- DIRECTIONS
Across all the entries below, how many lines mention the string "agent"? Respond with a single number.

- PROVIDED RECORDS
- Opening Delimiter -

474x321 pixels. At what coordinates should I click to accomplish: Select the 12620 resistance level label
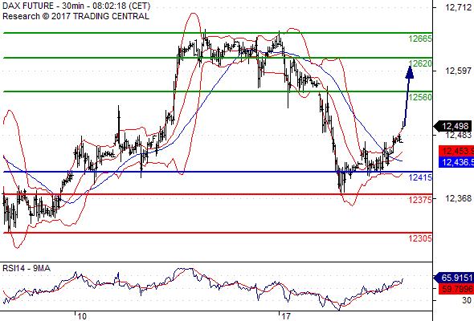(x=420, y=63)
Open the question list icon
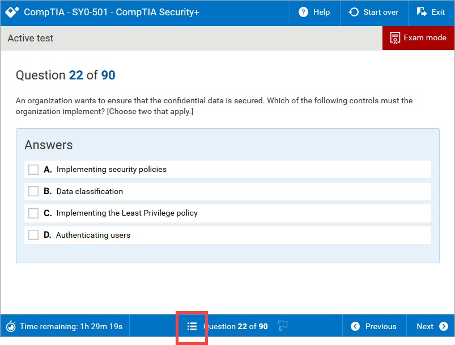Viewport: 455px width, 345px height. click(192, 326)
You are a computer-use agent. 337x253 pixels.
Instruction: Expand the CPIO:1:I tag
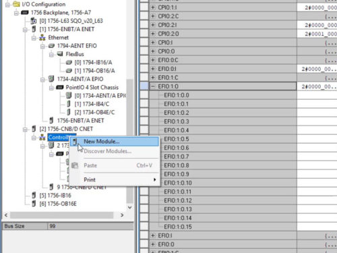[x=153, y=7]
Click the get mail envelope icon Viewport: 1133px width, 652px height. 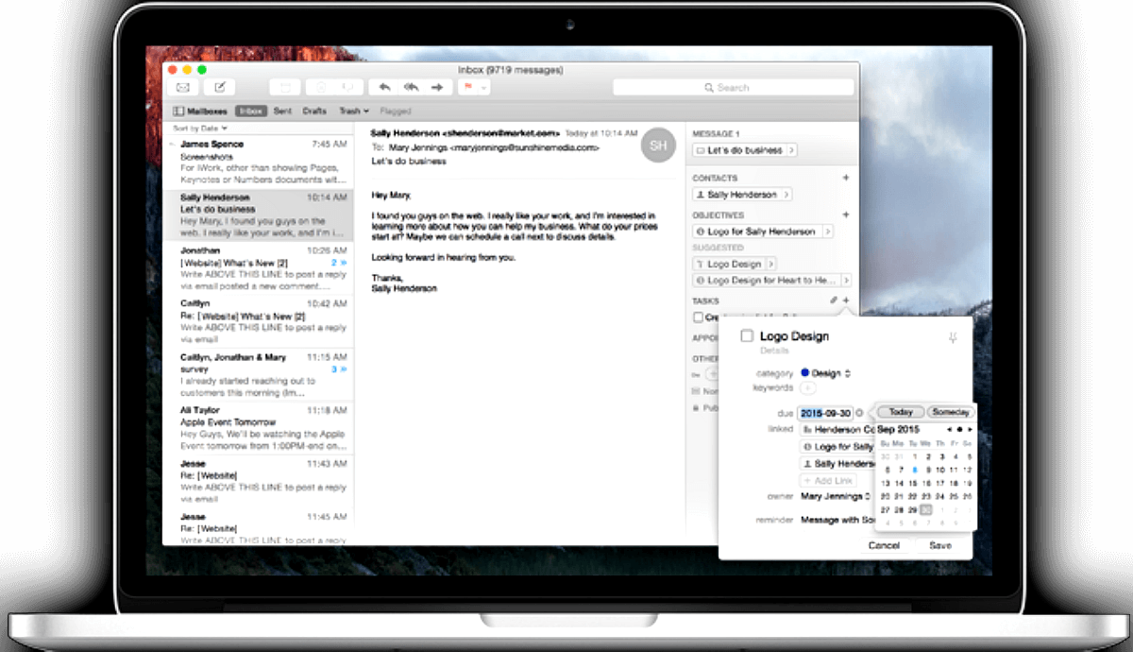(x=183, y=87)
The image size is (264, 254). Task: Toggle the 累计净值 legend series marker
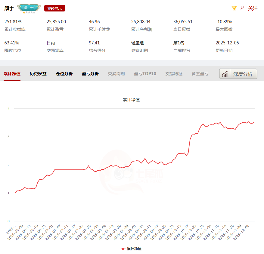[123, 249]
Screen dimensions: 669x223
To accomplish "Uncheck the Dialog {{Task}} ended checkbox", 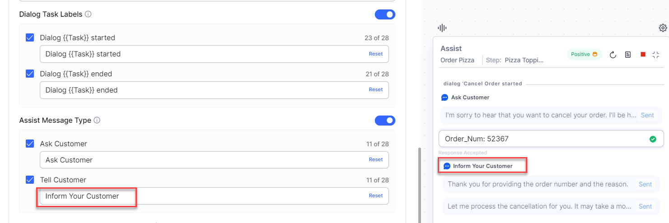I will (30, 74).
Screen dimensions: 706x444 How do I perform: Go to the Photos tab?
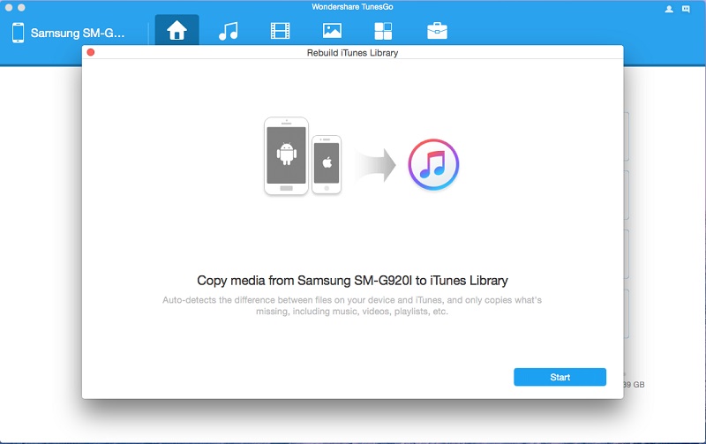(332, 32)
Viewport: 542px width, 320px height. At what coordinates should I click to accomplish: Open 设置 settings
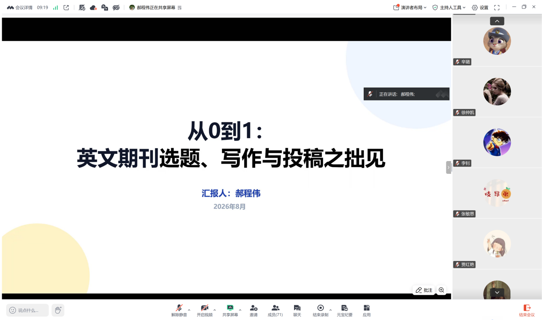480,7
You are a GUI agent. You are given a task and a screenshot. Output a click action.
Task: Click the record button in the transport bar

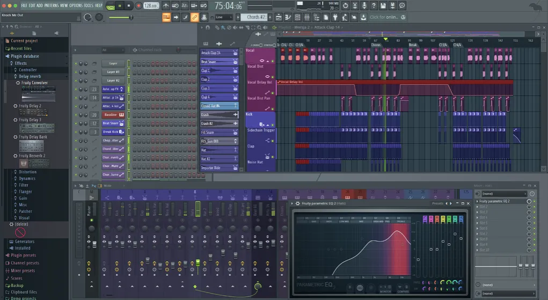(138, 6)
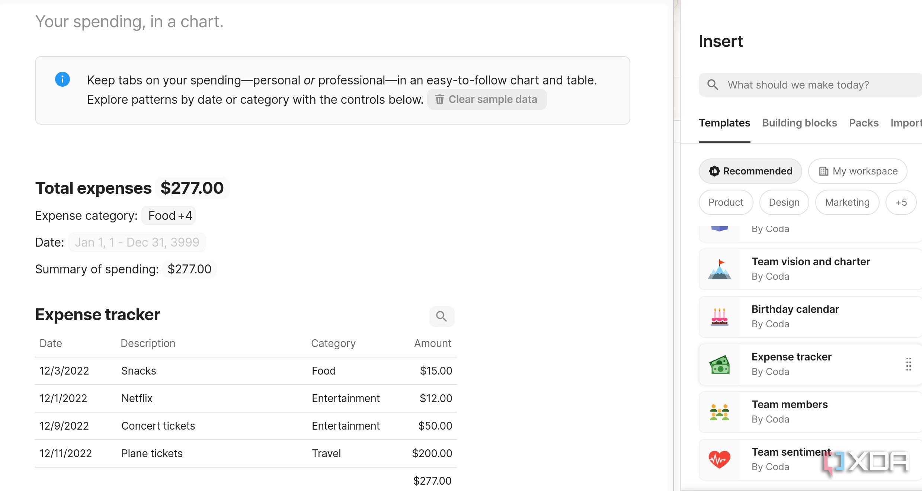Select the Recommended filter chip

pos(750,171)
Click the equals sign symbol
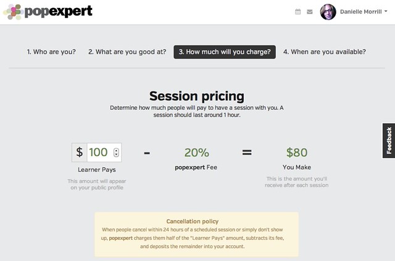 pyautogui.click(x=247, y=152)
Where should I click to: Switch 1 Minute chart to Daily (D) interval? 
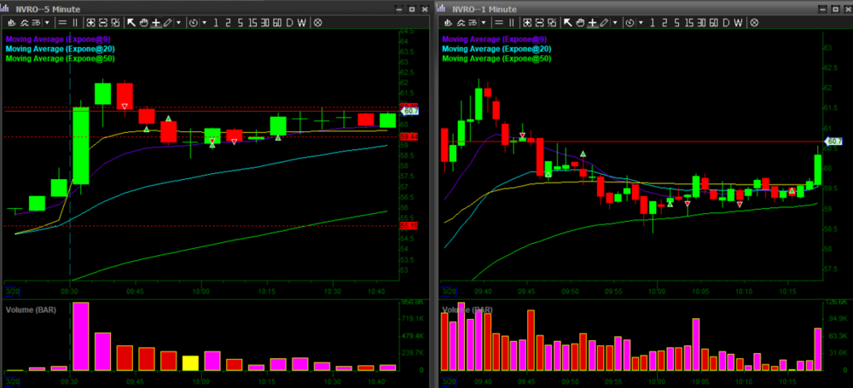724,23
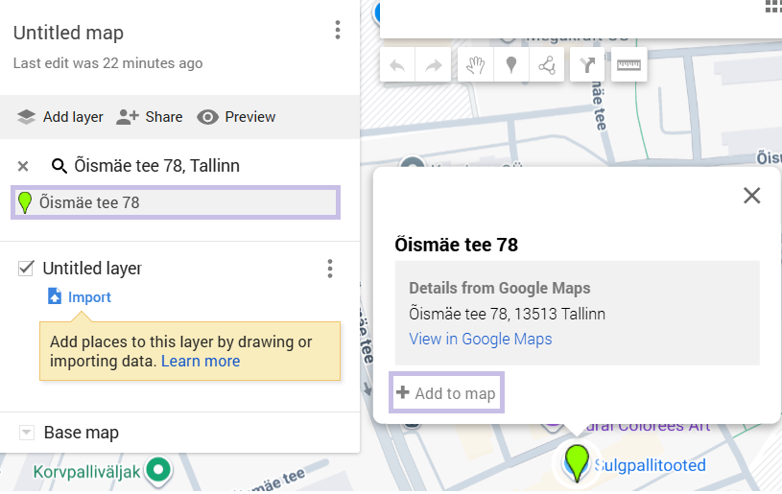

- Closing Delimiter -

- YOUR SOLUTION
2